Revisiting the C compiler optimizations
Following up on my previous article on the C compilation pipeline, we will now focus on the effects of compiler optimizations, how they affect the generated executable as well as its consequences on the ability to debug a program.
The compiler, depending on the desired optimization level, will apply a set of increasingly agressive techniques to transform a program's source code to increasingly more efficient machine instructions, speeding up execution and reducing resource consumption. There are no free lunches however, each transformation for the sake of performance slows the compilation process and risks of making the generated machine code less transparent and more challenging to debug.
Modern compilers are sophisticated tools that do far more than simply translate human-readable code into machine instructions. They analyze, transform, and optimize code in ways that can dramatically differ from the original source.
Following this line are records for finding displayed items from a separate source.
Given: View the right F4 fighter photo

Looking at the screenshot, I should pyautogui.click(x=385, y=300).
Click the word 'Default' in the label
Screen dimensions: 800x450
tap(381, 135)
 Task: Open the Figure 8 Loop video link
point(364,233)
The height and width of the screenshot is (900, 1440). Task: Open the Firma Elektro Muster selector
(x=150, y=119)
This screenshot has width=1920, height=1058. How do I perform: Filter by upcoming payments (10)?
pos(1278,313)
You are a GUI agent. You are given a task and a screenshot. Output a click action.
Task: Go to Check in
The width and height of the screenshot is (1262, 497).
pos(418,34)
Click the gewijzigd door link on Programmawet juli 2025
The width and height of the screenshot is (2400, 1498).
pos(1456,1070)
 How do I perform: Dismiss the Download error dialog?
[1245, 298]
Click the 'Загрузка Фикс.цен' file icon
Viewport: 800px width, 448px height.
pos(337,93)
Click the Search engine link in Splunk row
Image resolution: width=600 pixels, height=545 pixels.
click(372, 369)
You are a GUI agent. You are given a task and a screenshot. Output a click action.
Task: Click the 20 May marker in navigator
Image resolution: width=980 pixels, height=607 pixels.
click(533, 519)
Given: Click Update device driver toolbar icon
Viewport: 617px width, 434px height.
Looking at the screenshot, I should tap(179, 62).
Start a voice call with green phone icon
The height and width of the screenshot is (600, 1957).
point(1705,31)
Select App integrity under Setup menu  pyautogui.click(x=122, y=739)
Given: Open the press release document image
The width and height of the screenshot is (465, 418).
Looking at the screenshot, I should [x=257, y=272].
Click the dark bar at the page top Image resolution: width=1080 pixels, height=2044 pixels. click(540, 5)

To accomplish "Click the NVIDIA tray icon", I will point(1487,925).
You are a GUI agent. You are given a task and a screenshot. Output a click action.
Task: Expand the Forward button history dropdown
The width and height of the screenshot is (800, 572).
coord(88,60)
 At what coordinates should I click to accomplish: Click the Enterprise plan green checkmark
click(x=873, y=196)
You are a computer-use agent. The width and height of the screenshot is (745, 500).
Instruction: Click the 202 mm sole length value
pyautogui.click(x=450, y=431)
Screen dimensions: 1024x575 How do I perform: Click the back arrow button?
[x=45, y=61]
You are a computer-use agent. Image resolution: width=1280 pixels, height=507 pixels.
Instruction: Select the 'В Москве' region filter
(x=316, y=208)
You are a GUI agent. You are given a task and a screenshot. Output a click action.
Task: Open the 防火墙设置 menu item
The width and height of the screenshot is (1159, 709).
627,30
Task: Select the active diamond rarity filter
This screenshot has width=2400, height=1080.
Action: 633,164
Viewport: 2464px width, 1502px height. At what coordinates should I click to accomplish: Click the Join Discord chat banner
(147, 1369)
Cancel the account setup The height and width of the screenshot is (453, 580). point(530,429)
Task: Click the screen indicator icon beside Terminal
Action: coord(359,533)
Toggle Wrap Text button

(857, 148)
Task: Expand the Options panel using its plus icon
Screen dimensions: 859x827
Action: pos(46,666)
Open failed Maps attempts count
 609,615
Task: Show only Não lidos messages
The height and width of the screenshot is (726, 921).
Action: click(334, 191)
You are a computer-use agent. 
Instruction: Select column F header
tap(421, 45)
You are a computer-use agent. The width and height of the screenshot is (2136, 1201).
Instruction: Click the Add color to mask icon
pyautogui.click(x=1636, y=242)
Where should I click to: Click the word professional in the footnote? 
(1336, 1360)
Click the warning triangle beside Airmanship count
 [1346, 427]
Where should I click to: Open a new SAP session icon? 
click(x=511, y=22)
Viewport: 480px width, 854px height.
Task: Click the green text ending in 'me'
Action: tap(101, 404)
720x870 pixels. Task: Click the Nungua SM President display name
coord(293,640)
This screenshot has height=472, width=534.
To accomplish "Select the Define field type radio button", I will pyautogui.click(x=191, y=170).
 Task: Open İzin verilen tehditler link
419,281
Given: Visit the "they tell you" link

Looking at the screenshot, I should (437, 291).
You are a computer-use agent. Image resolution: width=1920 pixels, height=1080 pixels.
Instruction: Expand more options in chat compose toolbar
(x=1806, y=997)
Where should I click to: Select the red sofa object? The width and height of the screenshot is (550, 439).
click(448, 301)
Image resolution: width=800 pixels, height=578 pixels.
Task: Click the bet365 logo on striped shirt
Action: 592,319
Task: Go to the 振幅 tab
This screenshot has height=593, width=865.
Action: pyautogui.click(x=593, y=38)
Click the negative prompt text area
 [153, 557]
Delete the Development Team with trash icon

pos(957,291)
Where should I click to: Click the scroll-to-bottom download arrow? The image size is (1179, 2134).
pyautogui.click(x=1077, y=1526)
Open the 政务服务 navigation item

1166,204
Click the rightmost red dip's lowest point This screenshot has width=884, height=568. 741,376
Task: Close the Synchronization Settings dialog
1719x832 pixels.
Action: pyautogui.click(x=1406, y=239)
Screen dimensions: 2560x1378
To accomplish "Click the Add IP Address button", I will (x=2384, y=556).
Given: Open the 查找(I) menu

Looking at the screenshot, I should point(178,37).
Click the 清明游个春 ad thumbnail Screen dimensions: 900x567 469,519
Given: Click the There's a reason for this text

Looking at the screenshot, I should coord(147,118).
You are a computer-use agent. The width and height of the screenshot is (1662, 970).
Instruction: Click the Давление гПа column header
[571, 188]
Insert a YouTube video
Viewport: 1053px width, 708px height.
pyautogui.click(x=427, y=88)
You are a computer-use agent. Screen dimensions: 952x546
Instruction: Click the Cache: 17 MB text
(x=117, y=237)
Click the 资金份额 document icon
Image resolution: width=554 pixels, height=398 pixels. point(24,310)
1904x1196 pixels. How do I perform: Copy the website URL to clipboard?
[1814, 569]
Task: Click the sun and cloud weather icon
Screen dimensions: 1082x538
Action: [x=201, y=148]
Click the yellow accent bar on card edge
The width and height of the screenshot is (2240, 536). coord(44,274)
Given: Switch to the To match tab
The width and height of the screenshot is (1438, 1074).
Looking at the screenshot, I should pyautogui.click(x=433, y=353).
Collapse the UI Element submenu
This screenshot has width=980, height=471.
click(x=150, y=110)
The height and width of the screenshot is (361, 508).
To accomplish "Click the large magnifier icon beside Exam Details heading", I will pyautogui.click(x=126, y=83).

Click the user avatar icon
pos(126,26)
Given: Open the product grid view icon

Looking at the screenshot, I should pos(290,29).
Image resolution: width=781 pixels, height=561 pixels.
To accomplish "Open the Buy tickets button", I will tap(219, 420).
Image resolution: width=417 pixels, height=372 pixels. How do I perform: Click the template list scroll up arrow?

For developers, this means the code running on a machine might look quite different from the original source code. We'll use a simple example program to demonstrate how compiler optimizations can fundamentally affect the generated machine code, explore the impact on the ability to debug a running program.
A program in its original form
Let's start with a simple toy program:
#include <stdio.h>
int mult(int a, int b) {
return a * b;
}
int main() {
int a = 42;
int b = 12;
int result = mult(a, b);
printf("Result = %d\n", result);
return 0;
}
We can compile this program using gcc without optimizations: gcc -Wall prog.c -o prog
(this is the same as using the -O0
flag).
This will compile the program without any special optimization options, and that is actually reflected in the generated executable.
The example was compiled on x86 Linux box, the executable will be an ELF1 executable and can be inspected using the readelf
tool.
ELF header section can be read using the readelf -h prog
command and provides some interesting information information about this executable,
its endianness, Application Binary Interface (ABI) and architecture:
ELF Header:
Magic: 7f 45 4c 46 02 01 01 00 00 00 00 00 00 00 00 00
Class: ELF64
Data: 2's complement, little endian
Version: 1 (current)
OS/ABI: UNIX - System V
ABI Version: 0
Type: DYN (Shared object file)
Machine: Advanced Micro Devices X86-64
Version: 0x1
Entry point address: 0x1060
Start of program headers: 64 (bytes into file)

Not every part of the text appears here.